▶ _TASK DATA_

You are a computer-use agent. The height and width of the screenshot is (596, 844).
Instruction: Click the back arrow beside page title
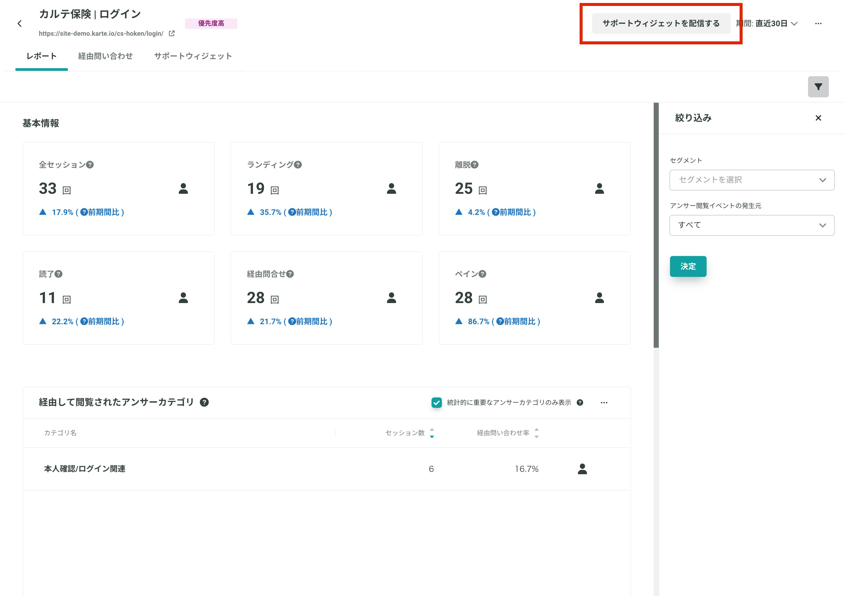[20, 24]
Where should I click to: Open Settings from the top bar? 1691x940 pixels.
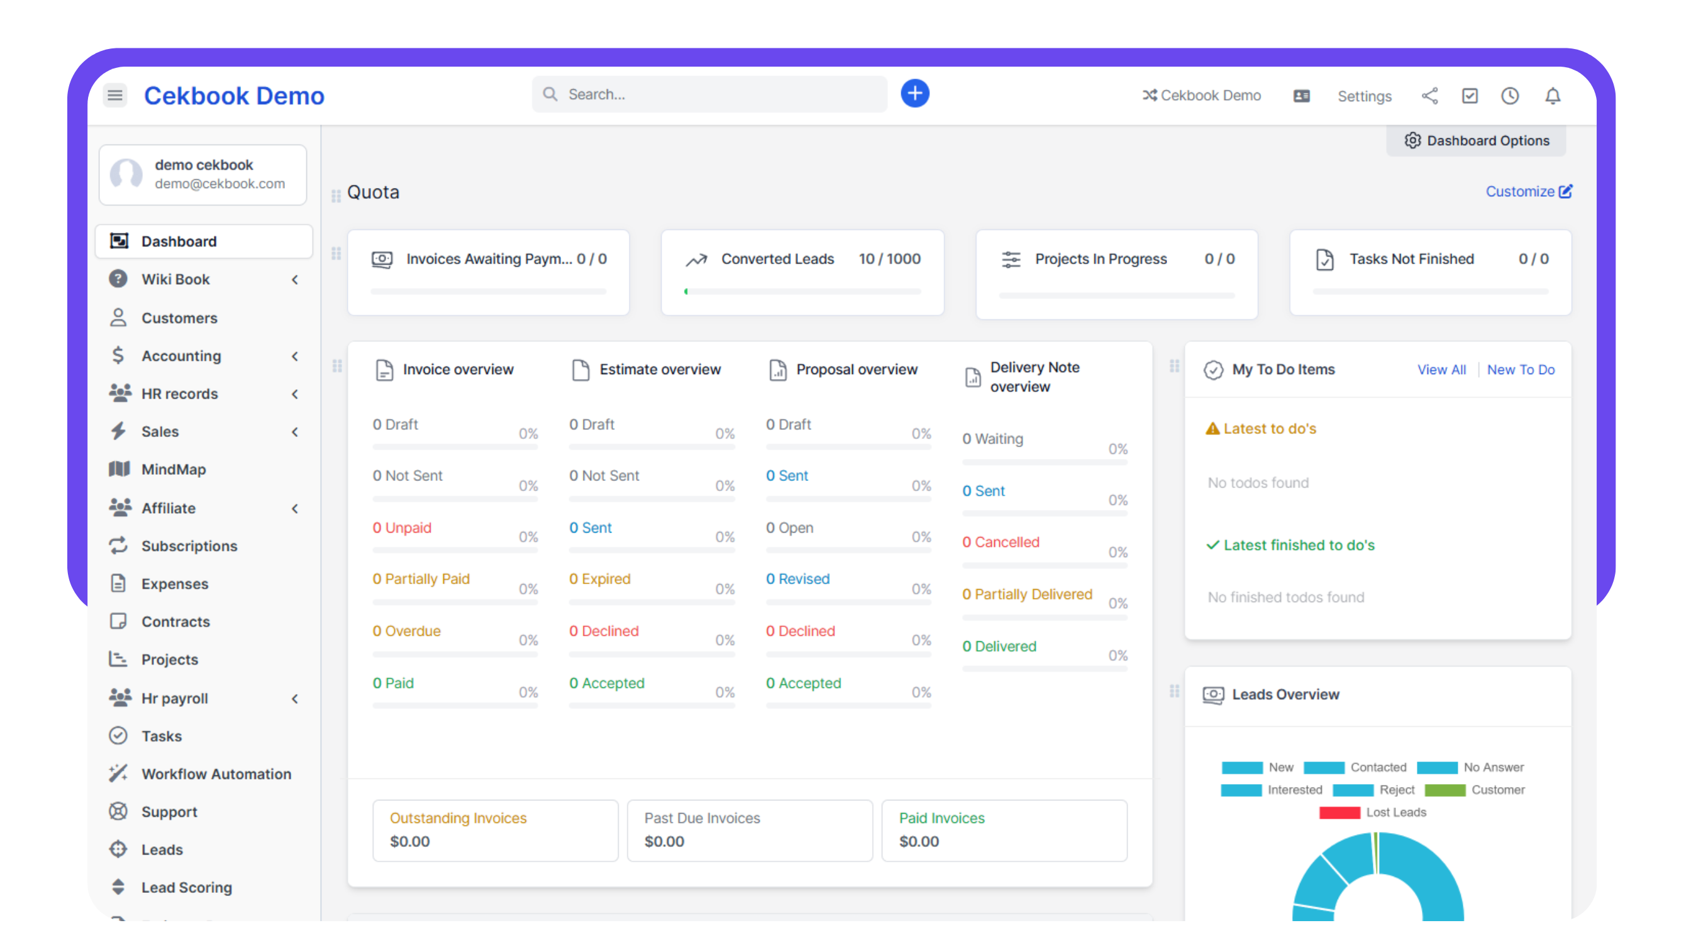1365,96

▶ _TASK TO COMPLETE_
Print the data again word for word, pictures excluded.

▶ _REPLY TO THE EXERCISE_
You are a computer-use agent. The height and width of the screenshot is (596, 844).
Instruction: Click the back arrow beside page title
[20, 24]
Where should I click to: Open Settings from the top bar? 1691x940 pixels.
1365,96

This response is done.